# DIRECTIONS FOR THIS TASK:
All that should come back is the lines of the data below from the one containing "Image resolution: width=691" to the one containing "Preview the website", inclusive, exactly as they stand.

# DATA FOR THIS TASK:
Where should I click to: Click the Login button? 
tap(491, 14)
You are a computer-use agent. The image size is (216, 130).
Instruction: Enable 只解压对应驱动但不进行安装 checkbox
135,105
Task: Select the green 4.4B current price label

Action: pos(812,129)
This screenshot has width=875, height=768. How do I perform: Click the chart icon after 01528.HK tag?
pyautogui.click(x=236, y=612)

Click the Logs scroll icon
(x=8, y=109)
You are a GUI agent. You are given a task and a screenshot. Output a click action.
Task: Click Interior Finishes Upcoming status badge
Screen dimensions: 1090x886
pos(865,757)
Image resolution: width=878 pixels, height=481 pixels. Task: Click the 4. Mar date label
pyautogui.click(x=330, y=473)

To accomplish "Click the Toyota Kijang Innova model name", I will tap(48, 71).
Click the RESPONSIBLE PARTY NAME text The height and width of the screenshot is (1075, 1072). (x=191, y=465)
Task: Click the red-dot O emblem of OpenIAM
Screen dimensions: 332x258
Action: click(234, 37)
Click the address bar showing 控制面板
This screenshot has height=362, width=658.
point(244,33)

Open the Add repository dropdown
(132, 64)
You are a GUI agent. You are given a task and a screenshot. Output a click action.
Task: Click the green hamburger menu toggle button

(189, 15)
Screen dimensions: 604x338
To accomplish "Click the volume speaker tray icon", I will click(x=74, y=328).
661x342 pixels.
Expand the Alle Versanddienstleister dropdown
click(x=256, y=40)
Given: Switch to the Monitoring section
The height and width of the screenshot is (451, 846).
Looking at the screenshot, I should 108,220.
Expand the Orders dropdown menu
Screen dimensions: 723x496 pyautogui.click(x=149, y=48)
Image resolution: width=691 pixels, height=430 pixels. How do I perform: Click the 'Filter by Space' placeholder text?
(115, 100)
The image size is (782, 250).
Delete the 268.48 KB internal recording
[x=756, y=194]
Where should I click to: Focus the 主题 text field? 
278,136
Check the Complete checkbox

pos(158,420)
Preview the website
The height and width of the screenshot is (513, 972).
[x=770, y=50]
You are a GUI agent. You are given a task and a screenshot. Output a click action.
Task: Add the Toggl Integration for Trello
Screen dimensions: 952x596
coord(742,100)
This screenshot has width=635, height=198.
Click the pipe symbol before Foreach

# WRITTEN ANSWER:
Image resolution: width=691 pixels, height=430 pixels. How do I perform: Click the 'Filter by Space' placeholder text?
(115, 100)
The image size is (782, 250).
Delete the 268.48 KB internal recording
[x=756, y=194]
Where should I click to: Focus the 主题 text field? 
278,136
Check the Complete checkbox

pos(158,420)
Preview the website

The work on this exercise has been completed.